MATERIAL PROVIDED:
○ ○ ○ ○
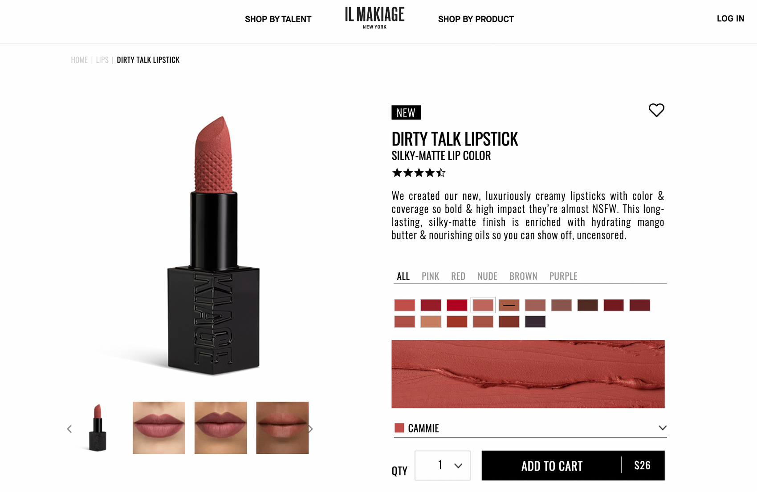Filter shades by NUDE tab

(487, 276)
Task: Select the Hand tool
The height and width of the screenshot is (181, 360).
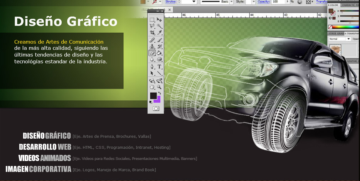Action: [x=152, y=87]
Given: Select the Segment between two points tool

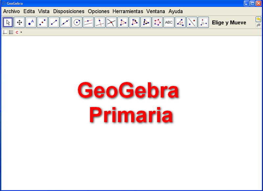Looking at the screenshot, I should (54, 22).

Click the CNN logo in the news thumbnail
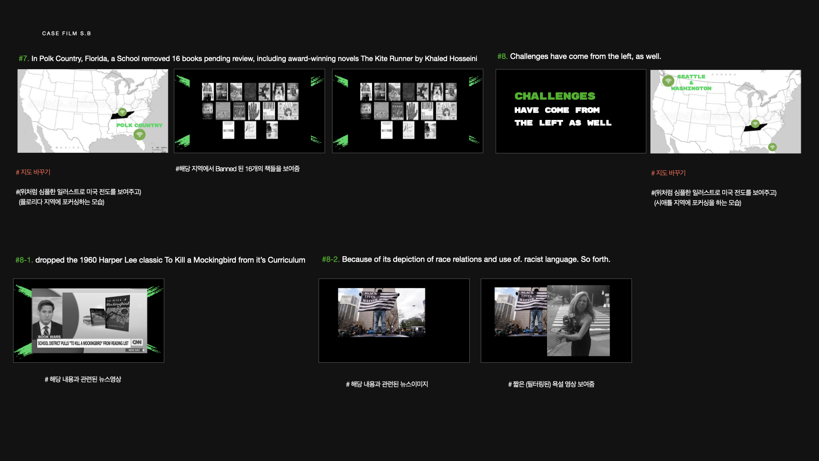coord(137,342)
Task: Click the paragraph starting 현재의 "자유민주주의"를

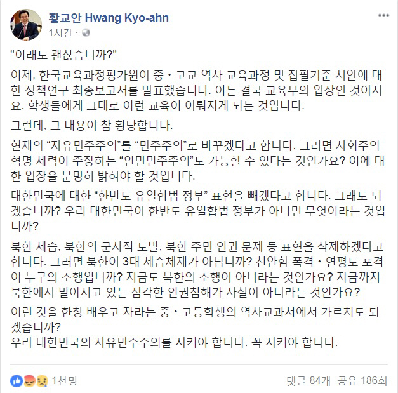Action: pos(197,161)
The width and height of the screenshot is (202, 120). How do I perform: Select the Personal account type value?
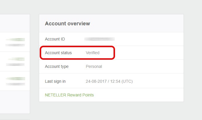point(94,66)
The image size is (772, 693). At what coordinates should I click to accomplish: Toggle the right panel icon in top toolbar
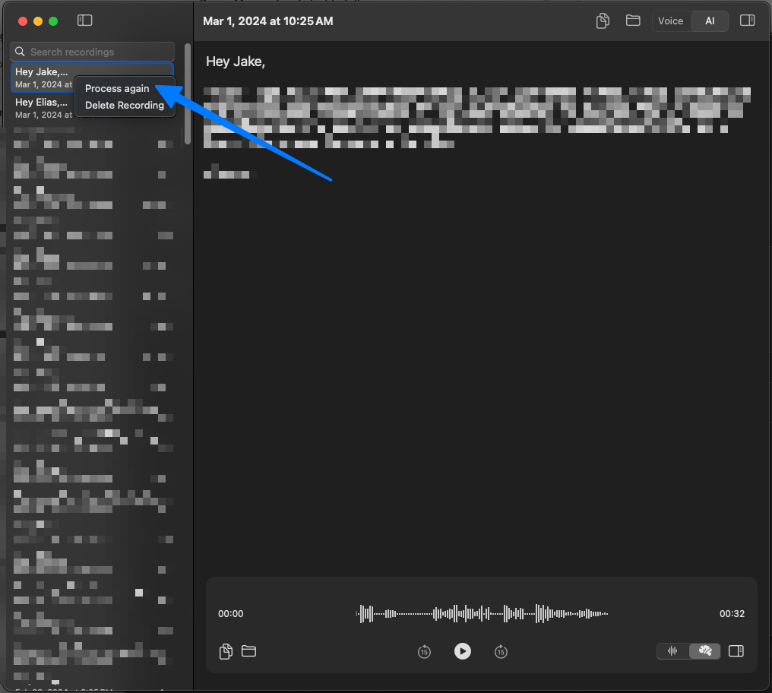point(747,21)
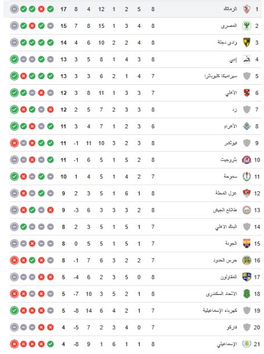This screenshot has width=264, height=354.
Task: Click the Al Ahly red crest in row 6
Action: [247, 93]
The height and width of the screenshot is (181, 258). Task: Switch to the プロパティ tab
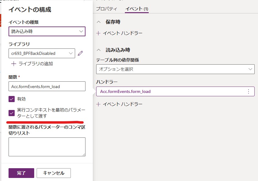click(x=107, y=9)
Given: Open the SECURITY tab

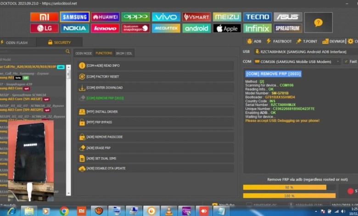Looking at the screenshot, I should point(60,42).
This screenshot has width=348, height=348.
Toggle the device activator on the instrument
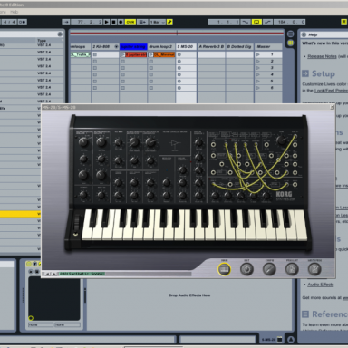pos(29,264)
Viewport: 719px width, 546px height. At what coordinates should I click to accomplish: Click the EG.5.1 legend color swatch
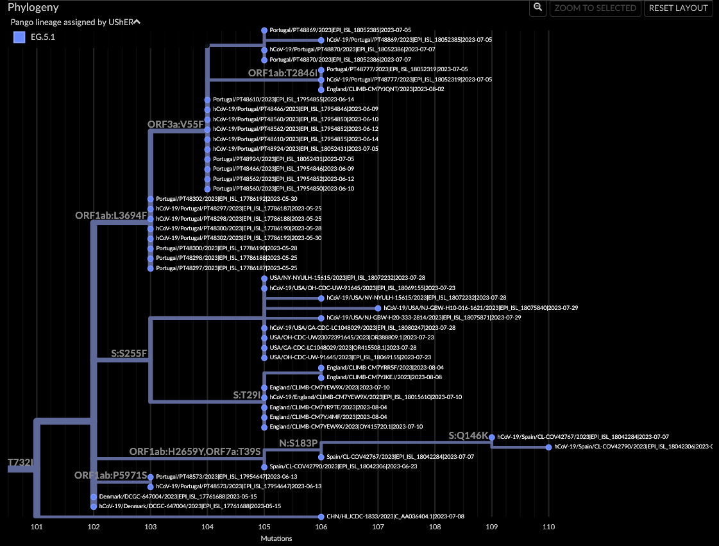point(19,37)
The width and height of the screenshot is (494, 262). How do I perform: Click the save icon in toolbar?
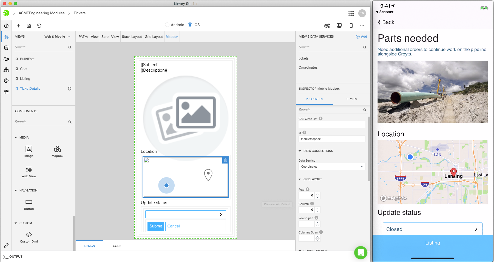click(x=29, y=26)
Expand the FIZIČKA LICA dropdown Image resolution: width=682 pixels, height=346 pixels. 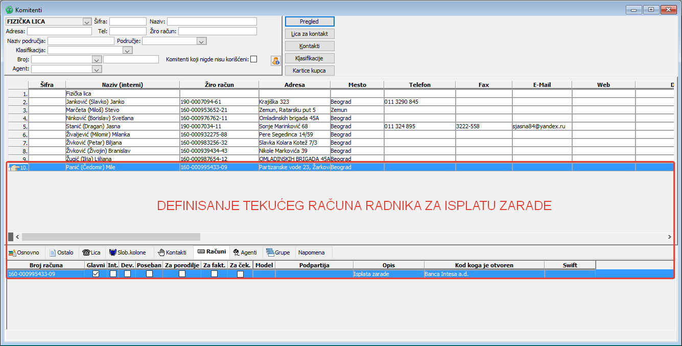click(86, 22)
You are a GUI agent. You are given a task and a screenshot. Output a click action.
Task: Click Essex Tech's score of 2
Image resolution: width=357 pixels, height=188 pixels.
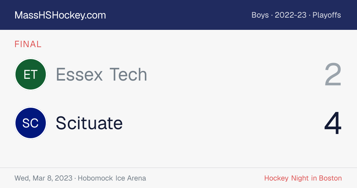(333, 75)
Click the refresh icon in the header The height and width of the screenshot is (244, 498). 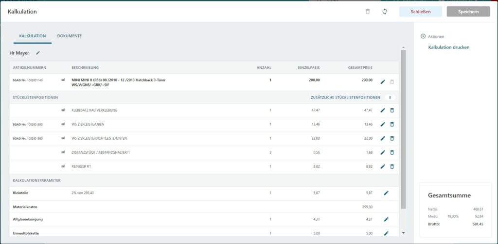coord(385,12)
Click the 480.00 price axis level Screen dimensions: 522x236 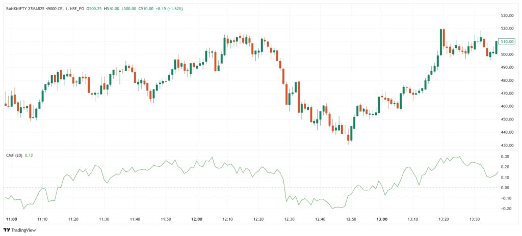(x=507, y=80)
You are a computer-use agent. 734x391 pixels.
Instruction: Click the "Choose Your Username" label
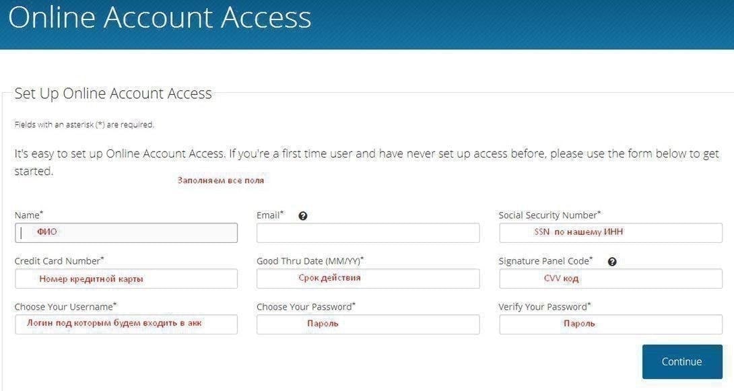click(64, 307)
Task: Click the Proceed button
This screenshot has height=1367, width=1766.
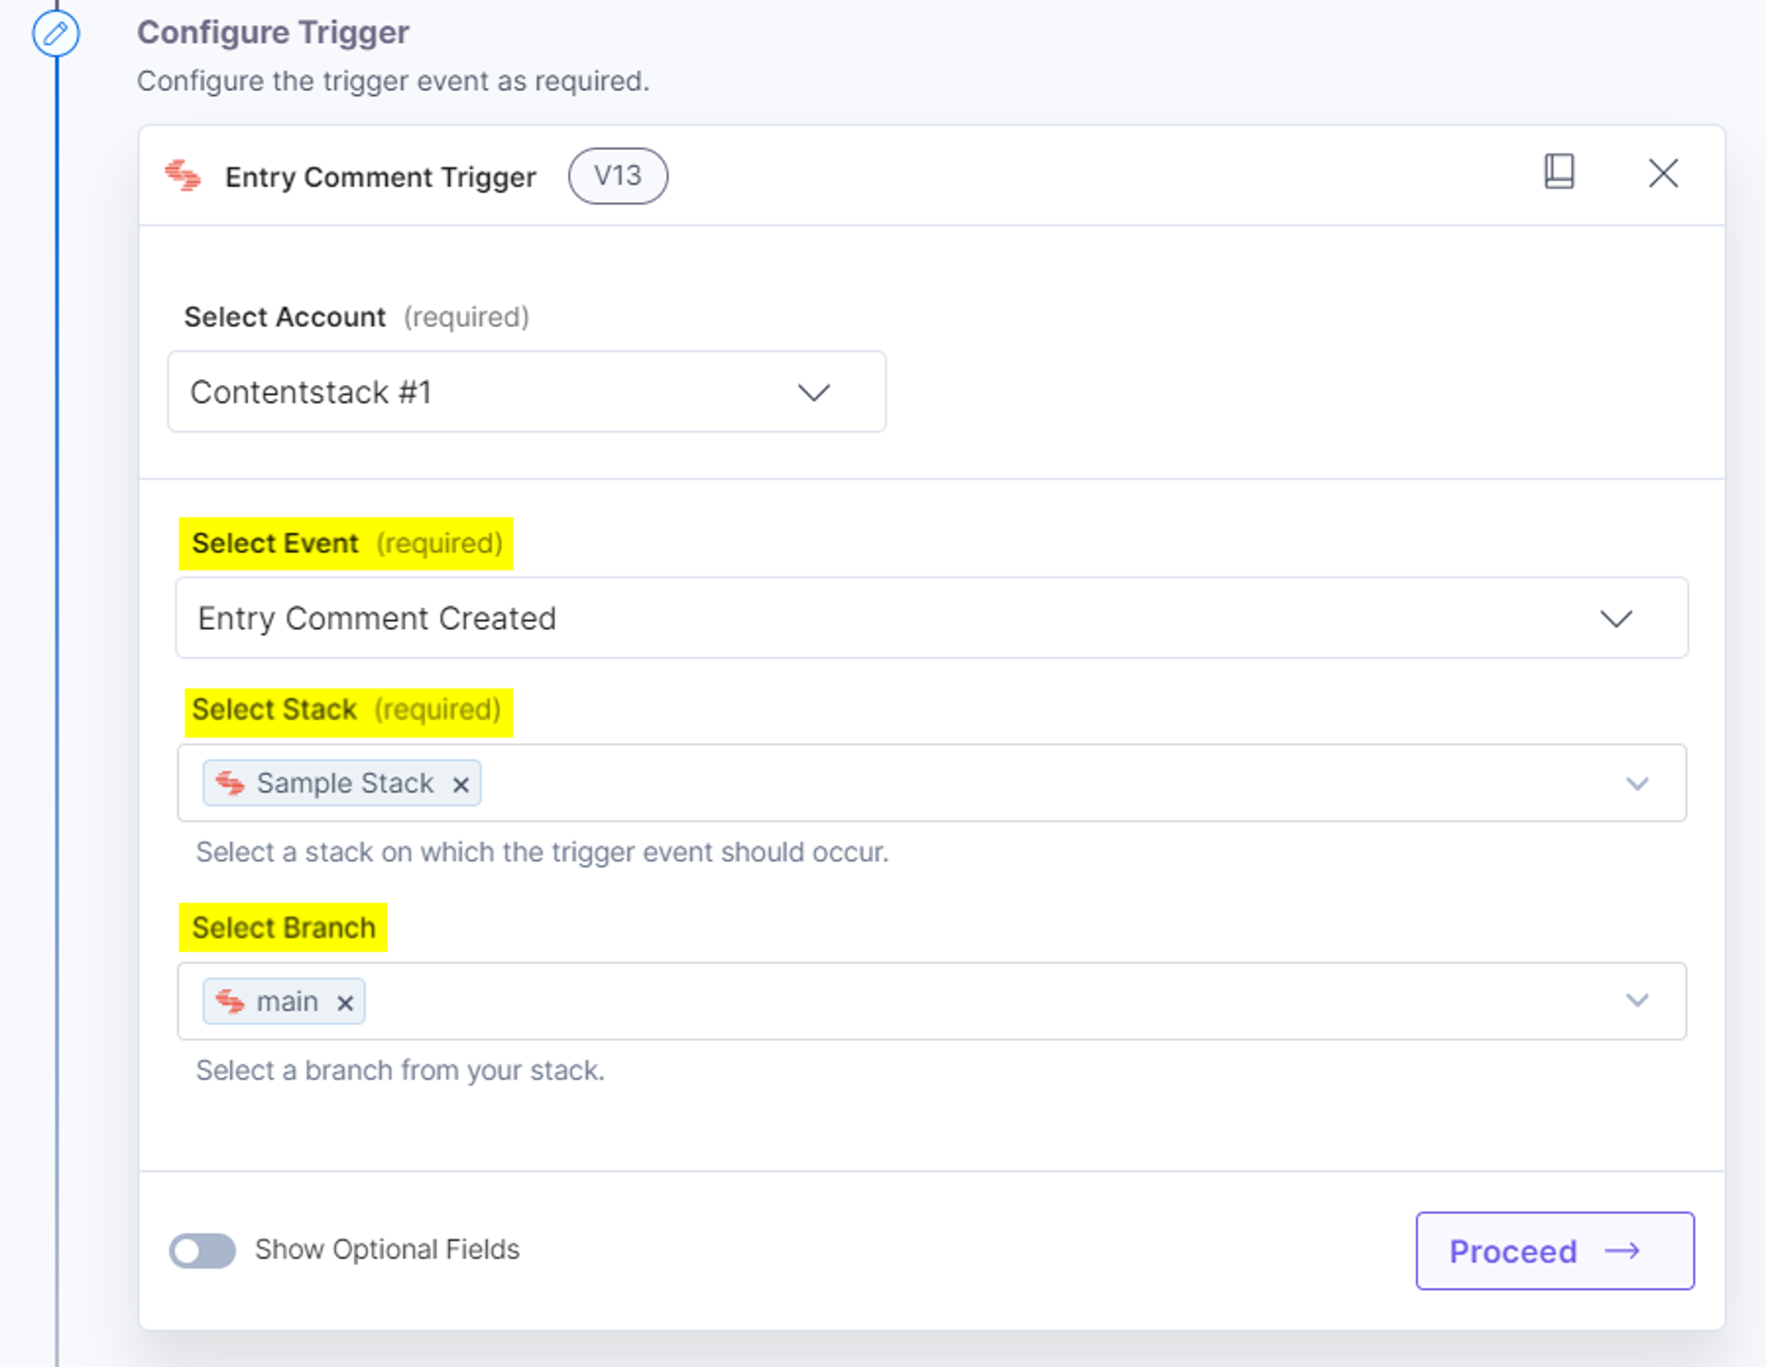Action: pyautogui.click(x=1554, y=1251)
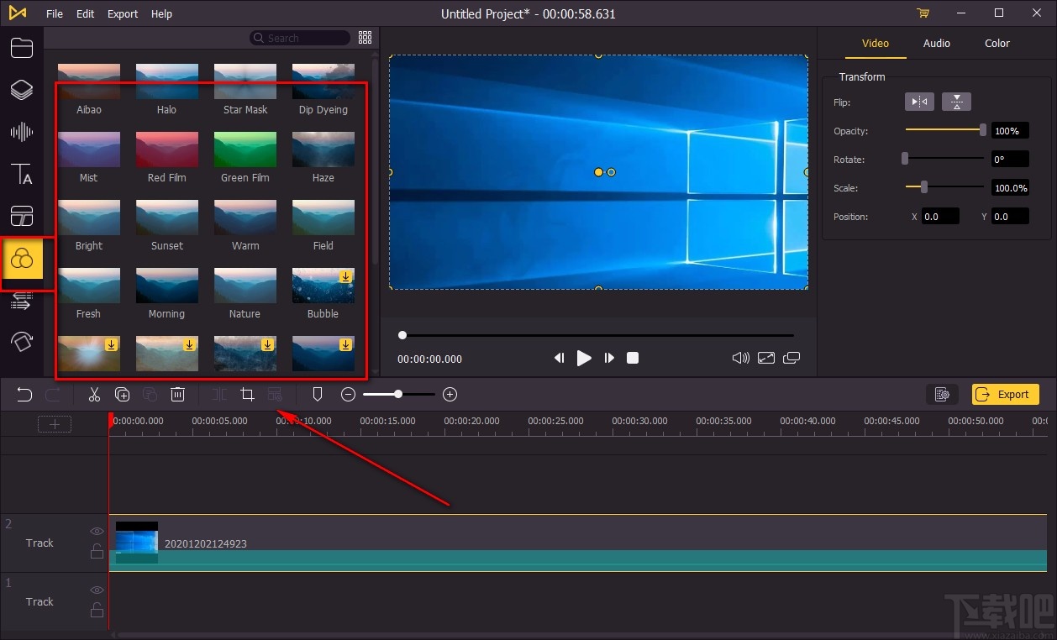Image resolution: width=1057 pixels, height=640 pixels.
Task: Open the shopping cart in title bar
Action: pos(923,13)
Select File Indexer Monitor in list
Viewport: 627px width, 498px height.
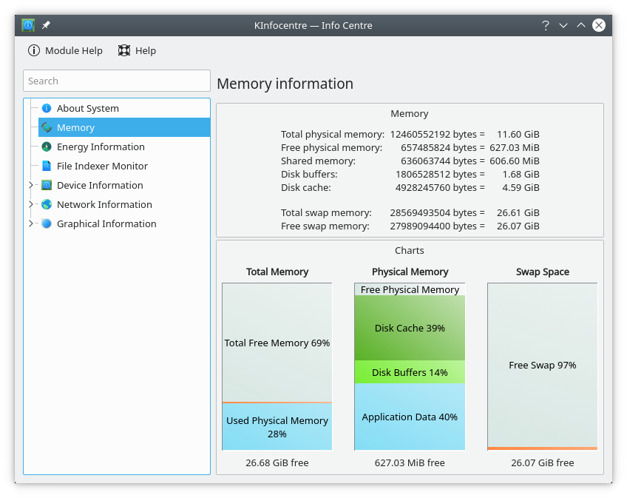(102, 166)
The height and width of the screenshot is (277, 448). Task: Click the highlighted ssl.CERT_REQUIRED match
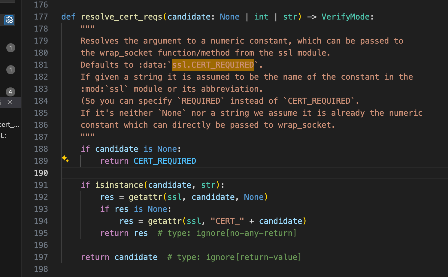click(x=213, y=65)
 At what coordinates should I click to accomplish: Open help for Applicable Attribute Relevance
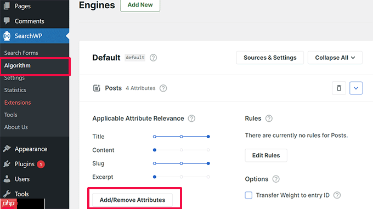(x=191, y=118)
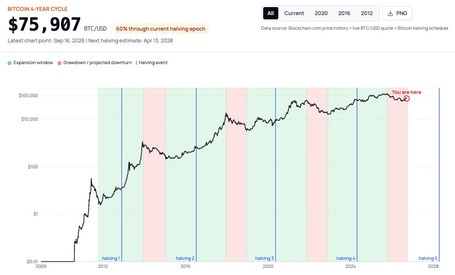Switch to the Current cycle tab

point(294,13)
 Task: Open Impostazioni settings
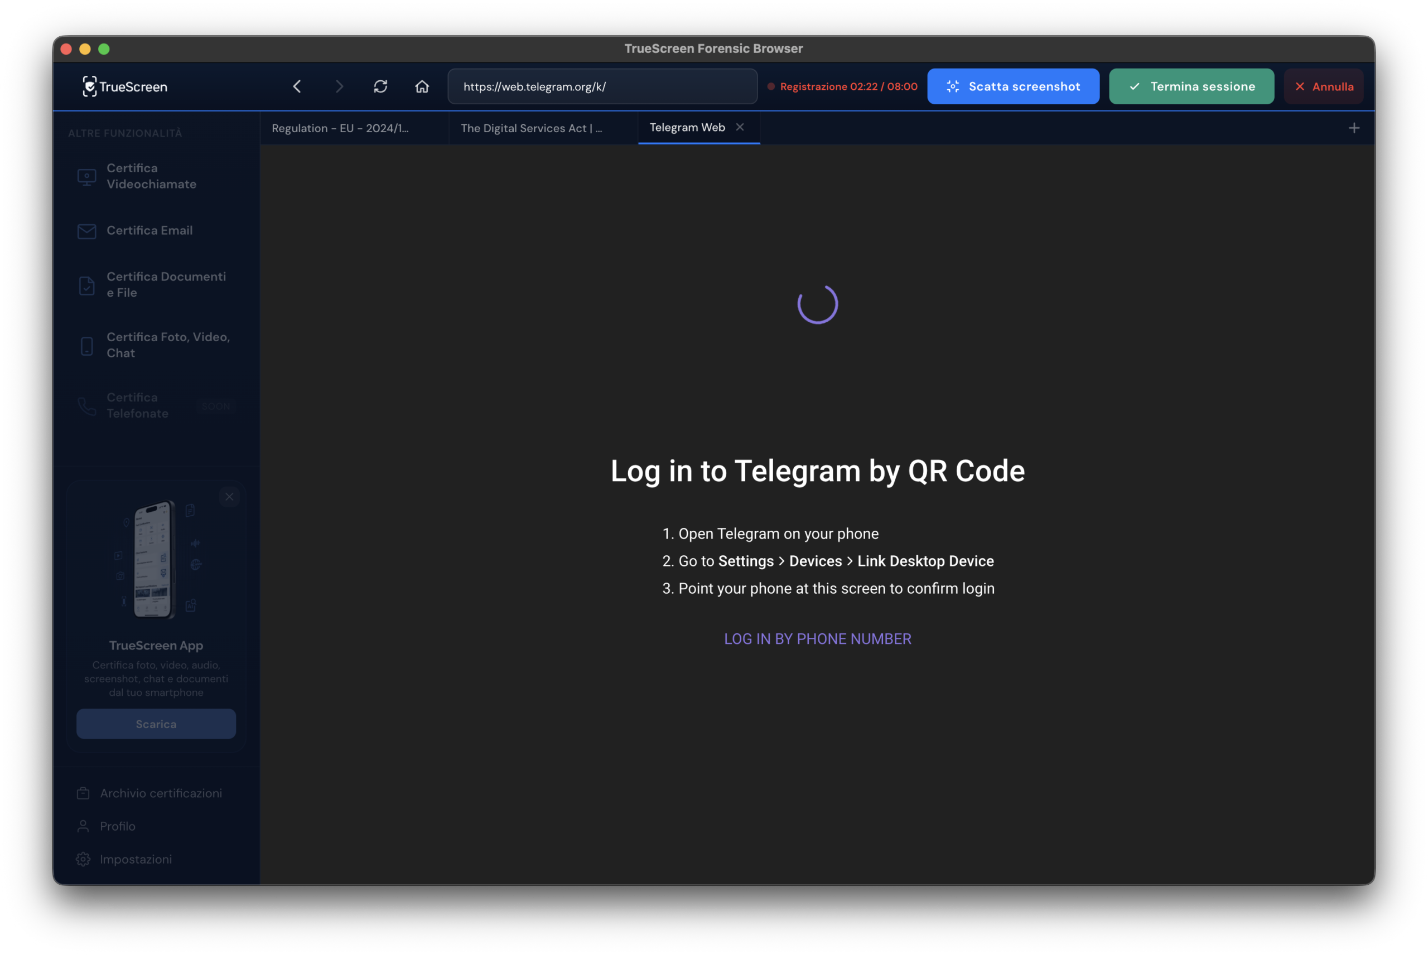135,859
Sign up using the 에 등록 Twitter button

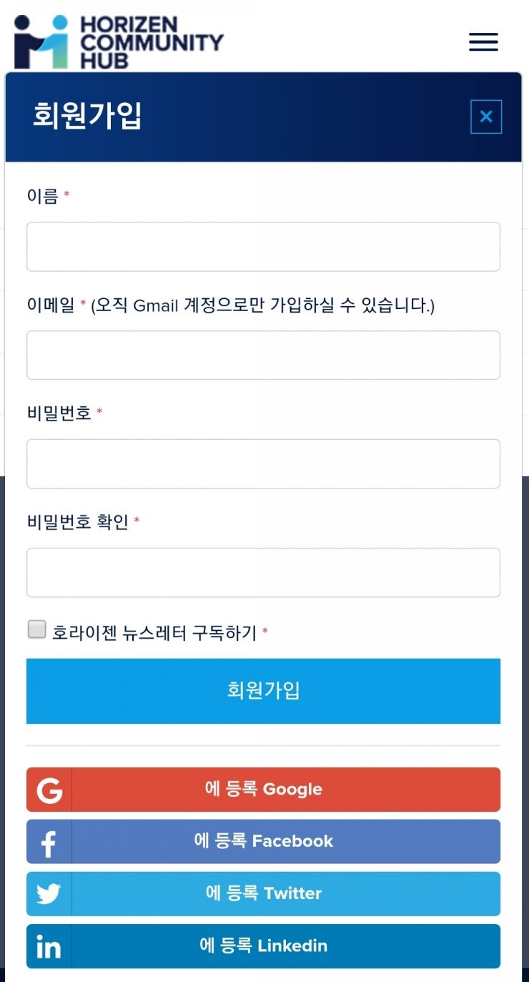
○ ○ ○ ○
PROBLEM REQUIREMENTS: Write out the entries starting at the line that contains "Task: Select the Hand tool" and ending at the line that contains "pos(29,264)", with both of those lines included. Leave the pictures out of your answer.

OUTPUT OF THE TASK:
Task: Select the Hand tool
The height and width of the screenshot is (181, 360).
Action: [x=152, y=87]
Given: Select the Segment between two points tool

Looking at the screenshot, I should (54, 22).

Click the CNN logo in the news thumbnail
coord(137,342)
Task: Click the paragraph starting 현재의 "자유민주주의"를

Action: pos(197,161)
The width and height of the screenshot is (202, 120). How do I perform: Select the Personal account type value?
point(94,66)
The image size is (772, 693). At what coordinates should I click to accomplish: Toggle the right panel icon in top toolbar
point(747,21)
This screenshot has width=264, height=354.
Task: Click the Al Ahly red crest in row 6
Action: [247, 93]
The height and width of the screenshot is (181, 258). Task: Switch to the プロパティ tab
click(x=107, y=9)
Given: Open the SECURITY tab

Looking at the screenshot, I should point(60,42).
This screenshot has width=348, height=348.
Toggle the device activator on the instrument
pos(29,264)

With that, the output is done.